# Entries on where items appear
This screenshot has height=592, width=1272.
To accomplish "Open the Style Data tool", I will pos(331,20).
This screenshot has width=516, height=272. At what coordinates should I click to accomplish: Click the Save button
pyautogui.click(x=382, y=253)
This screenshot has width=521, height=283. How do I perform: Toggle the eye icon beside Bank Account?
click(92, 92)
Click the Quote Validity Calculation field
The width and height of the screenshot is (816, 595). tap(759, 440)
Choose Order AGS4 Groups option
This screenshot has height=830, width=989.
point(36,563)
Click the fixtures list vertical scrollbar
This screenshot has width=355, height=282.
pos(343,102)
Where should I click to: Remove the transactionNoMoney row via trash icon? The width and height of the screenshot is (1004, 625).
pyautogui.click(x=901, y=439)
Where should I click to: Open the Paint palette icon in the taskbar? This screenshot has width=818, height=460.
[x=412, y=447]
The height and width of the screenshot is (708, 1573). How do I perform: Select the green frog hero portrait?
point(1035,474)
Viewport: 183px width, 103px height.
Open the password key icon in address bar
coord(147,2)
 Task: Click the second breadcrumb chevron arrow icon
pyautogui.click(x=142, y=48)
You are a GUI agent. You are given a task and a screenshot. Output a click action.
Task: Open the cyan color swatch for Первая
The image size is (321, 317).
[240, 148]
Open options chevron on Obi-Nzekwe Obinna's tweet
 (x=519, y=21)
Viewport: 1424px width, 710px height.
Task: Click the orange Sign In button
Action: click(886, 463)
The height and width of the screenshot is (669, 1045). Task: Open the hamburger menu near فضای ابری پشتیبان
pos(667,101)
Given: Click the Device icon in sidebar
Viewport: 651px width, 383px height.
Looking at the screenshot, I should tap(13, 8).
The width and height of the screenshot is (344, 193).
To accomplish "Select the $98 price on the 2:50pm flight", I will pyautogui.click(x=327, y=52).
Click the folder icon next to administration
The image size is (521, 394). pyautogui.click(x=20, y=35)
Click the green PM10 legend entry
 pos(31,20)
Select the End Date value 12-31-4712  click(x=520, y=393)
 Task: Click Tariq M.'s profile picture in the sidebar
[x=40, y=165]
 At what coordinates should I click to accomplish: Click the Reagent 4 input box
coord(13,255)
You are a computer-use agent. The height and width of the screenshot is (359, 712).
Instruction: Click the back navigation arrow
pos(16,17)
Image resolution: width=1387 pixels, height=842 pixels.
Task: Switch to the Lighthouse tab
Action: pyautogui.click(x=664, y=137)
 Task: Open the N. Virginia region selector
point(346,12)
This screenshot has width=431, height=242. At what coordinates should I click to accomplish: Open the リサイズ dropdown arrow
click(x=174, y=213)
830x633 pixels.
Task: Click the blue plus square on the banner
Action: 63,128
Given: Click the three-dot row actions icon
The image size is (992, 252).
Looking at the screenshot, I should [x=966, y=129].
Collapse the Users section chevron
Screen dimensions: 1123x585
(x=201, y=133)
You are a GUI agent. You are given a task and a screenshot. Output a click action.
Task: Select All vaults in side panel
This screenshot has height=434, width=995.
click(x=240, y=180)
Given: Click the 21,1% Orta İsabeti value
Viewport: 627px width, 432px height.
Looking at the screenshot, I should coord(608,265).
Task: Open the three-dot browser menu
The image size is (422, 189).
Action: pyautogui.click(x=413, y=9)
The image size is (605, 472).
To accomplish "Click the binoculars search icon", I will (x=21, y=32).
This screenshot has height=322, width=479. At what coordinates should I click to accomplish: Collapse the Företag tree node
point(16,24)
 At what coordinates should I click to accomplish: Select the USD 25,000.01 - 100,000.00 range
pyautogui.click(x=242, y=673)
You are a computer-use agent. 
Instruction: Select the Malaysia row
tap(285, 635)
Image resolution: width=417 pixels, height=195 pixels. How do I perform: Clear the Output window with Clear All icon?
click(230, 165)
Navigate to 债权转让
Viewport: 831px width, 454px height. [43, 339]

# EXERCISE AIM
Copy out, unchanged, the lines starting with the one that contains "Task: Click Tariq" and continuing through the one that contains "point(16,24)", including both of those lines.

# WRITTEN RESPONSE
 Task: Click Tariq M.'s profile picture in the sidebar
[x=40, y=165]
 At what coordinates should I click to accomplish: Click the Reagent 4 input box
coord(13,255)
You are a computer-use agent. The height and width of the screenshot is (359, 712).
Instruction: Click the back navigation arrow
pos(16,17)
Image resolution: width=1387 pixels, height=842 pixels.
Task: Switch to the Lighthouse tab
Action: pyautogui.click(x=664, y=137)
 Task: Open the N. Virginia region selector
point(346,12)
This screenshot has width=431, height=242. At what coordinates should I click to accomplish: Open the リサイズ dropdown arrow
click(x=174, y=213)
830x633 pixels.
Task: Click the blue plus square on the banner
Action: 63,128
Given: Click the three-dot row actions icon
The image size is (992, 252).
Looking at the screenshot, I should [x=966, y=129].
Collapse the Users section chevron
Screen dimensions: 1123x585
(x=201, y=133)
You are a GUI agent. You are given a task and a screenshot. Output a click action.
Task: Select All vaults in side panel
This screenshot has height=434, width=995.
click(x=240, y=180)
Given: Click the 21,1% Orta İsabeti value
Viewport: 627px width, 432px height.
Looking at the screenshot, I should coord(608,265).
Task: Open the three-dot browser menu
The image size is (422, 189).
Action: pyautogui.click(x=413, y=9)
The image size is (605, 472).
To accomplish "Click the binoculars search icon", I will (x=21, y=32).
This screenshot has height=322, width=479. At what coordinates should I click to accomplish: Collapse the Företag tree node
point(16,24)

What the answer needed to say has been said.